Когда Рамин прибыл из Гургана в Морав, он не нашел там Вис. Виноградник своей радости он увидел высохшим, и сад — без цветов. Во дворце он не застал земного солнца — Вис, трон не благоухал ароматом ее волос, и в городе не было прежнего веселья. Ты бы сказал, что дворец и окрестности оплакивали, подобно сердцу Рамина, отсутствие Вис. Светлый дворец показался ему темницей. Обуреваемый скорбью, Рамин уподобился лопнувшему гранату. Он стал горько плакать; по щекам шафранного цвета изливался жемчужный дождь. Опустив голову на ее трон, он, как соловей над розой, горестно вздыхал и жалостно плакал, причитая:

«Ах, дворец, ты был украшен, подобно небу, близостью того солнца, воспоминание о котором лишило меня рассудка! Лицо ее украшало землю, и воздух был наполнен ее ароматом, как ныне сердце мое переполнено желчью. Мутрибы и певицы чудными голосами услаждали слух пирующих. Ах, дворец, ты уж не тот, в котором всего было вдоволь! На твой двор забегали и дикие звери для игр, и кров твой был желанным для всех. Я больше не увижу в твоих покоях той звезды, луны, солнца, разлука с которой затемнила мне очи! Преходящий мир показал свое непостоянство, изменив тебе так же, как и мне, лишив тебя радости, как меня — утехи сердца и терпения. Где то время, когда я здесь веселился, и настанет ли когда-либо еще такой день, когда я, радостный, войду сюда? Один такой день мне желаннее, чем тысячелетнее пребывание в такой горести».

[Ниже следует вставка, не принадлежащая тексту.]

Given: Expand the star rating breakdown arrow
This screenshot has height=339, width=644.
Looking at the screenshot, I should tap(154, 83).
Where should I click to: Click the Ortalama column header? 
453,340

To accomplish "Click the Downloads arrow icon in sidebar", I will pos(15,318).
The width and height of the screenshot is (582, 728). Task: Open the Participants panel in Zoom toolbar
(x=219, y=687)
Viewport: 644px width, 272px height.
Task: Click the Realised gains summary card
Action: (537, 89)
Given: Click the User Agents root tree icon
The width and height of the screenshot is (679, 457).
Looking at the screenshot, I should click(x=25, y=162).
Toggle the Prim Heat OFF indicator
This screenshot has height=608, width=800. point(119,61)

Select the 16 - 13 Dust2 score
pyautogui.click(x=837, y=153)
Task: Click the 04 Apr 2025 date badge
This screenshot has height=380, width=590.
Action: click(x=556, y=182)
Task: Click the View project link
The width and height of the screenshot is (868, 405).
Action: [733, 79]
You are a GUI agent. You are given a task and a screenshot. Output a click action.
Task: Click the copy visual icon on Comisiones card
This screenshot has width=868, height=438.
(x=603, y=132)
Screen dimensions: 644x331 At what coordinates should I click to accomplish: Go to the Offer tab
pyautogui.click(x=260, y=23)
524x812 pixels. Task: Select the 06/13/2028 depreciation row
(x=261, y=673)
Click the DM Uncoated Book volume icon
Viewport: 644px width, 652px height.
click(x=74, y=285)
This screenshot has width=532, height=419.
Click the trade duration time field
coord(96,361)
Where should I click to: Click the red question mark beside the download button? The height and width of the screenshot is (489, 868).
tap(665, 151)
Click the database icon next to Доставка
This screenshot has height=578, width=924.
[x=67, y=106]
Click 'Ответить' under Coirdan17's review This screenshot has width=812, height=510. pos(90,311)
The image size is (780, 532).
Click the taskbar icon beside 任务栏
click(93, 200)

Так причитал и плакал Рамин. Затем в отчаянье он вышел за ворота города, обратил лицо к той крепости, где была заключена Вис, и помчался в ту сторону, не останавливаясь ни днем, ни ночью. Была очень темная ночь, когда Рамин достиг подножья той горы, на которой стояла крепость. Для Вис и Рамина та темная ночь стала светлее дня. Во мраке часовые не заметили Рамина. Рамин знал, где помешалась Вис. Он воспользовался своим искусством стрелка, и не было на свете подобного ему, и направил меткую стрелу в нужное ему место, сказав:

«Будь счастлив ты, мой гонец: везде ты бываешь гонцом, извещающим об отнятии души, ныне же обрадуй душу Вис встречей со мной!»

Стрела взвилась и через просвет крыши упала на ложе Вис. В тот же миг кормилица подхватила ее, узнала и возрадовалась великой радостью. Она протянула ее Вис и сказала:

— Посмотри на счастливую стрелу, на гонца, присланного Рамином вестником радости: на стреле его имя. Не печалься больше отныне, благодари бога и радуйся.

Вис взглянула на стрелу и прочла на ней имя Рамина. От счастья она не могла даже выразить ту радость, которой было полно ее сердце, она целовала стрелу, ласкала и говорила так:

«О счастливая стрела Рамина, который мне дороже души. Ты ранишь всякого, в кого попадаешь, для меня же ты стала целящим бальзамом. Ты его гонец. Я сделаю тебе наконечник из яхонта, а ствол из чистого золота и спрячу в колчан моего сердца, чтобы обрадовать твоего хозяина. Хотя за время разлуки я была поражена тысячью подобных тебе стрел, но едва я увидела тебя, боль, причиненная их алмазными остриями, превратилась в радость. Другой исцеляющей стрелы, кроме тебя, я не видела, другому посланию, более приятному, я не внимала!»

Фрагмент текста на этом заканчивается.